Very little in this world is either all good or all bad, and the net effect can be very hard to distinguish. It's hurt me - we went to a health savings account plan a few years ago when conventional health care just became too expensive for our little company and Obamacare arbitrarily changed our out-of-pocket (before insurance begins to pay anything) from $2,700 to $3,700. I also know several people whose hours have been cut from 30+ hours to 25 hours to avoid Obamacare - although this is in my opinion a losing battle for the company. Obamacare was all about empowering the government and the bureaucracy can easily decide that 20 hours is the new full time, or even that ALL employees must be furnished with health care. Even free health care. Trying to avoid such programs is difficult in the long run, or at least unless one has FOB status and can get waivers. And Obamacare is bad for employees whose employers simply cannot afford to provide insurance and either drop it and just pay the penalties, or simply go Tango Uniform. (To a large degree these jobs will be replaced almost one-for-one with jobs in larger and/or more profitable companies, probably almost one-for-one, except for low end manufacturing which is hanging by threads where it's not long since departed.)

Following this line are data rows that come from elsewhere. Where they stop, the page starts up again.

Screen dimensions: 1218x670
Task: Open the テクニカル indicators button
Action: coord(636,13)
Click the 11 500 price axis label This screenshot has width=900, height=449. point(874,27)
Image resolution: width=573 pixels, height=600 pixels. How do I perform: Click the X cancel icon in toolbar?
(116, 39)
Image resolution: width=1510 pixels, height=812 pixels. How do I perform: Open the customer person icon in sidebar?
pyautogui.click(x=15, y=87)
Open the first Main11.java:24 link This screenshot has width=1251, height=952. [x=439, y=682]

On the other hand, it's a boon for people who were otherwise uninsurable, and it should help lower health insurance costs (with the caveat that its mandates will inevitably increase costs) for individuals. And it MAY be helpful for those low wage workers who technically had insurance, but of very low value. Either their employers must step up, or their employers will drop insurance and the workers will be subsidized into decent insurance. Or they'll lose their jobs and have Medicaid - but I'm betting that since almost all competitors will face the same expenses, once waivers get too difficult/expensive to purchase employers who now provide crap insurance will provide the mandated good insurance unless they are competing with third world labor.

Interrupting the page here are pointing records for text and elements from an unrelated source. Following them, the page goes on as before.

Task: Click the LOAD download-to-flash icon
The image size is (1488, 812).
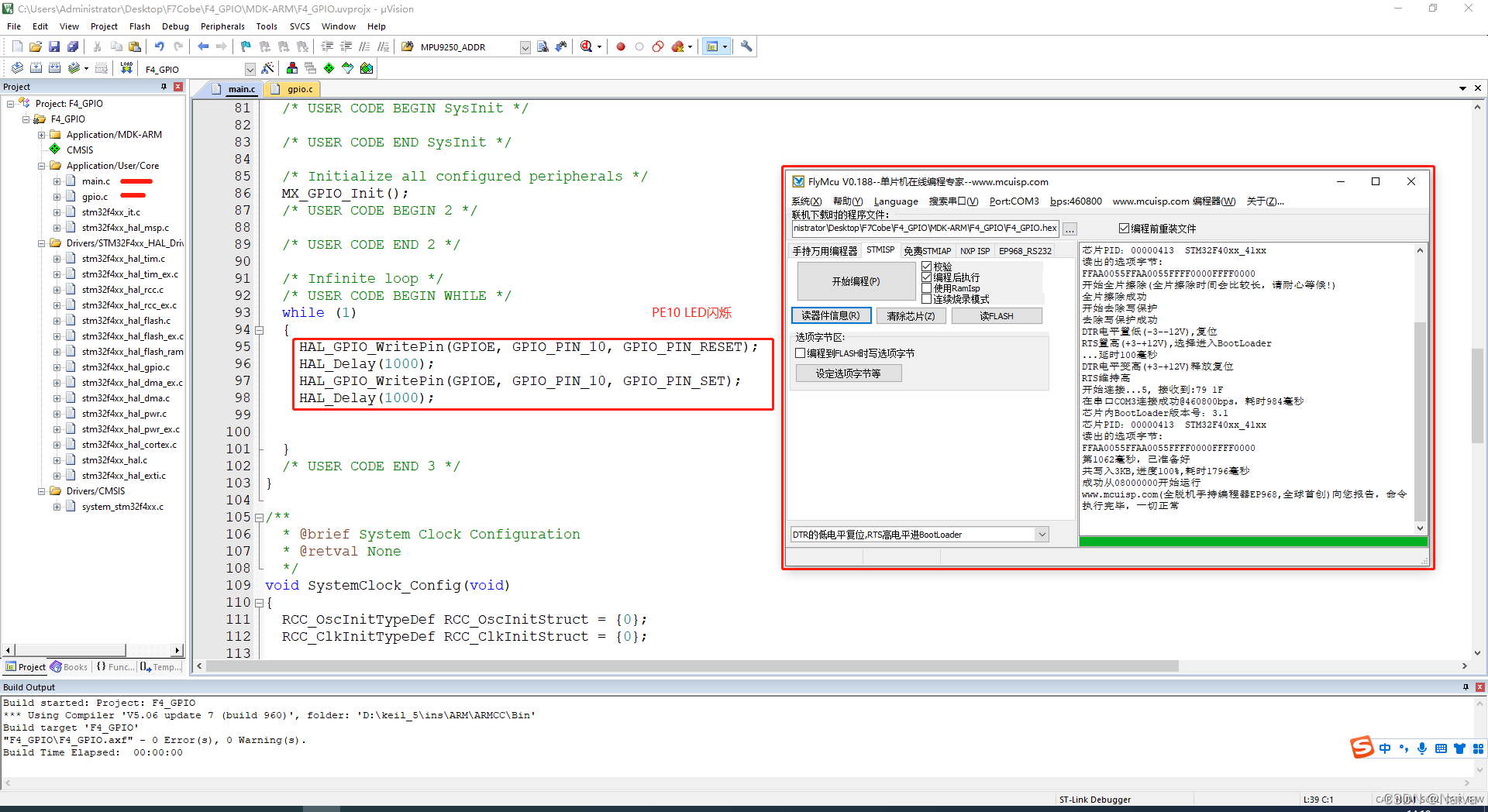Action: coord(126,67)
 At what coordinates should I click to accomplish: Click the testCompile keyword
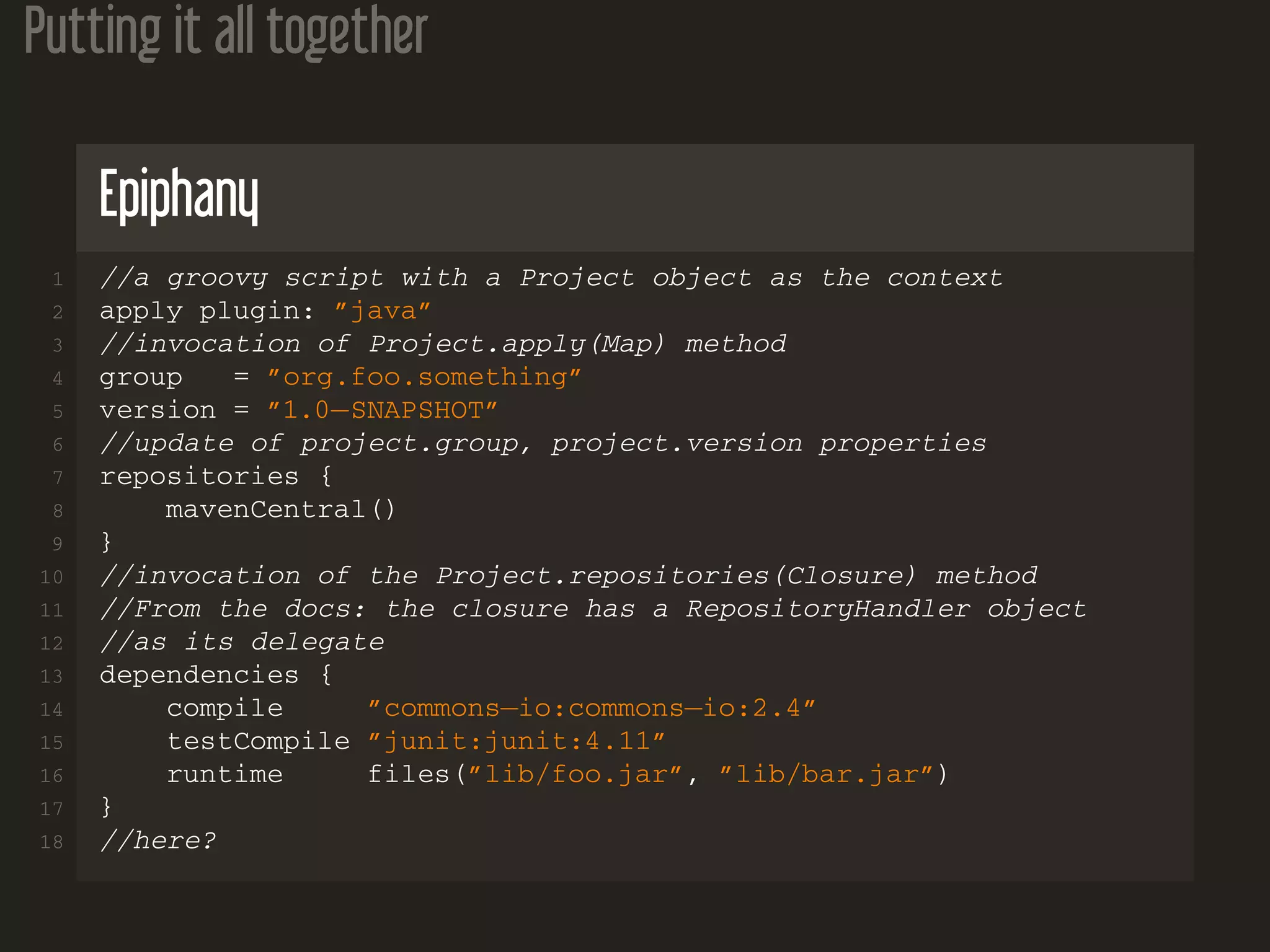[259, 741]
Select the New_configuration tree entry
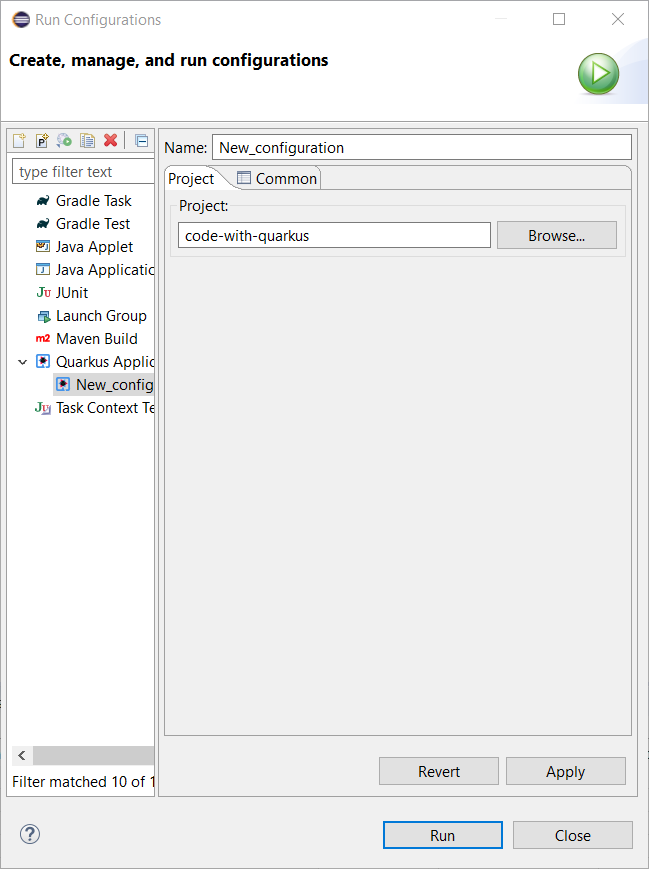649x869 pixels. coord(112,385)
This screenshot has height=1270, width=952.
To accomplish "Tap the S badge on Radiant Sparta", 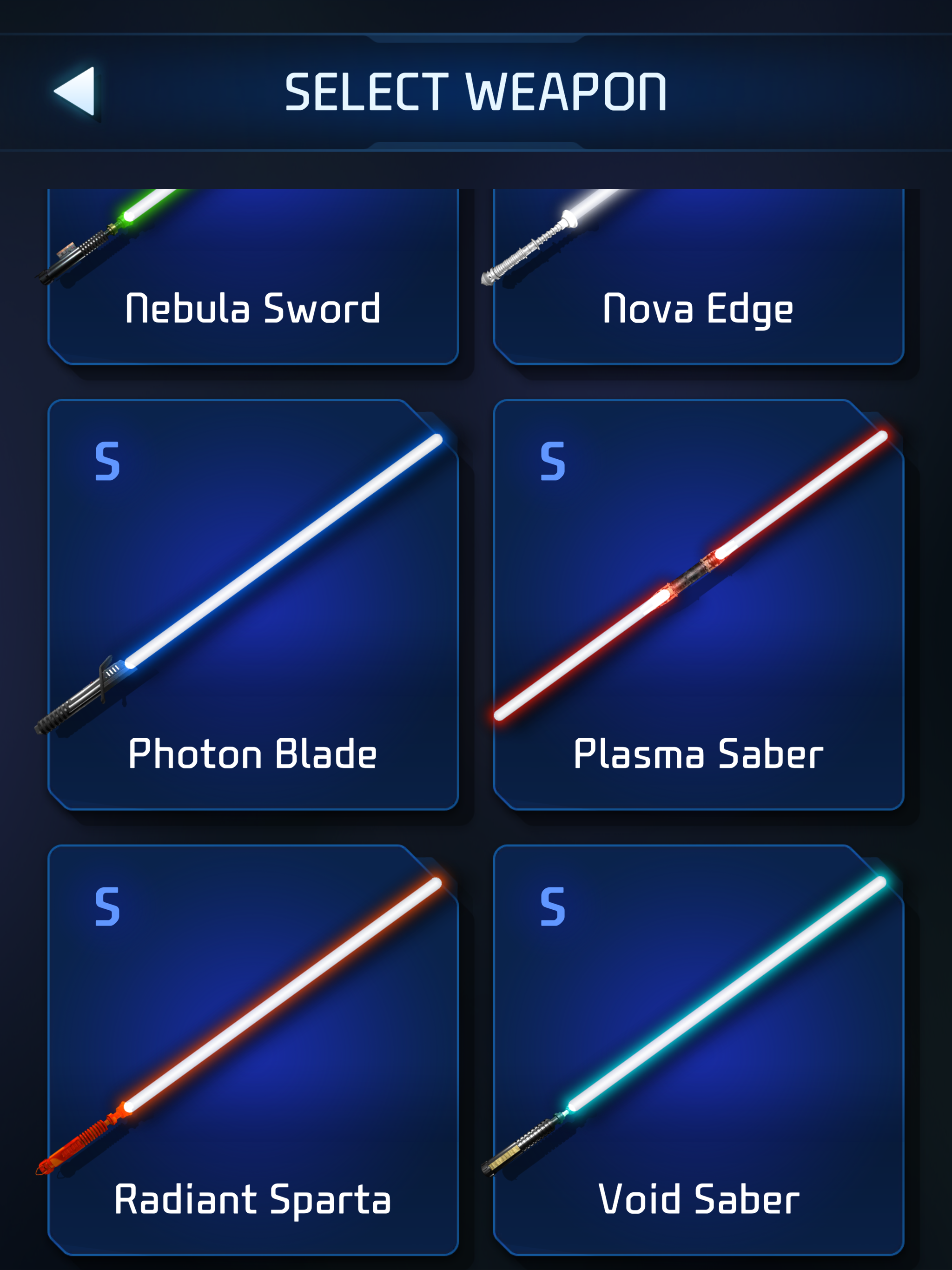I will [x=107, y=906].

It's overall effect won't be apparent for a decade or so, but by current estimates it will add more than a trillion per decade to our deficit. Personally I think its focus is as a short term program designed to destroy private health insurance and usher in single payer government health care, and if I am correct, then the deficits will only last for a couple decades before our private insurance system has been destroyed. Then the decision will be whether to run much larger deficits providing "free" health care, or to run the same large deficits and manage costs through limiting care. Given that everything valuable which costs time and treasure is inherently rationed, that won't necessarily be that different from what most of us have now, assuming it is intelligently implemented. (At which point air travel will have become quite dangerous due to aerial porcine excursions, but it IS possible. Our bureaucrats and politicians can't be that much worse than Canada's.)